人物の造型が素晴らしい。米軍艦長のロバート・ミッチャムは、民間船の航海士の経験しかない男である。最後の航海でUボートに撃沈されて数十日間漂流したという過去を持つ。しかも、その時に新妻を亡くすという悲劇に見舞われた。Uボートには個人的な恨みもあれば恐怖もある。

これに対し、ドイツのUボート艦長クルト・ユルゲンスは生粋のドイツ海軍の将校である。第一次世界大戦でも従軍したという長いキャリアを持ち、数々の戦いをくぐり抜けてきたベテランである。しかし、ヒトラーの戦争には疑問を感じており、今回の作戦が終われば引退して故郷に戻りたいと考えている。しかし、故郷で彼を待つ者はいない。息子たちは戦死し、妻は先立ってしまった。

この二人は、孤独を抱え込んでいるという点で似通っている。だから、互いに心理戦を繰り広げ、相手の出方を先読みしながら、二人はまだ観ぬ敵に敬意を感じ、時に友情までも感じる。そこが、この映画の魅力である。ありきたりの戦争映画のように、一方的に敵を断罪せず、やむを得ない状況に置かれた人間たちのプロフェッショナリズムと葛藤とのドラマとして戦争を描く。

見所はたくさんある。アメリカ海軍の全面的な協力の下に撮影されただけあって、駆逐艦の砲撃・爆雷投下シーンは特撮ではなく実写である。これは迫力がある。兵士たちの日常もしっかりと描き込まれている。深海の恐怖に耐えきれずに潜水艦から出て行こうとする者。兵士の士気を鼓舞するため、あえて艦内でレコードを大音響で鳴らし、軍歌を斉唱する潜水艦の水兵たち。その声は、海上でソナーを使って潜水艦の場所を探知しようとする駆逐艦にも届く。束の間のエールの交換。こういう形の人間ドラマが挿入されることで映画の世界に深みが加わる。良い映画だと思う。
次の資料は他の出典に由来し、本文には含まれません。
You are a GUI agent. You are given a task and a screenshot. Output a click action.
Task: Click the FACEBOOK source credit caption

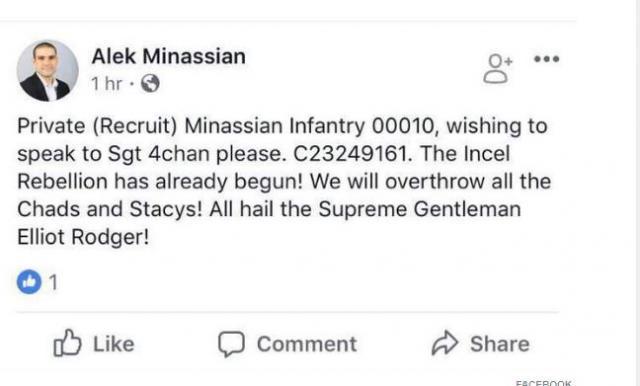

潜水艦戦への戦闘配置に入る水兵たちのキビキビした動き、あるいは潜水艦長がふともらす述懐に耳を傾ける古参兵の優しさ・・・。演出も手堅い。こんなにうまい監督なのになぜ作品数が少ないのだろうと気になって、ディック・パウエル監督のことを調べてみた。もともとは俳優だった人で、50年代に入り監督業に進出した。しかし、活動期間はわずか6年。58歳の若さで亡くなっている。実は、このディック・パウエル監督、1956年に「征服者」という作品をジョン・ウェイン主演で撮っているのだが、撮影場所のユタ州セント・ジョージアが米軍の核兵器実験場のすぐそばにあった。おそらく、撮影期間中の核実験で被爆し、そのためにガンを発症して亡くなったと言われている。詳細は、「ジョン・ウェインはなぜ死んだか」を読んでほしいけれど、この撮影に参加した俳優の3分の1がガンを発症している。その中には、ジョン・ウェインやスーザン・ヘイワードも含まれる。時計の針を巻き戻すことはできないけれど、もし彼が被爆せずに長生きしていたら、きっと多くの良い作品を残していたと思う。とりあえず、残りの4作のビデオでも探してみるか。。。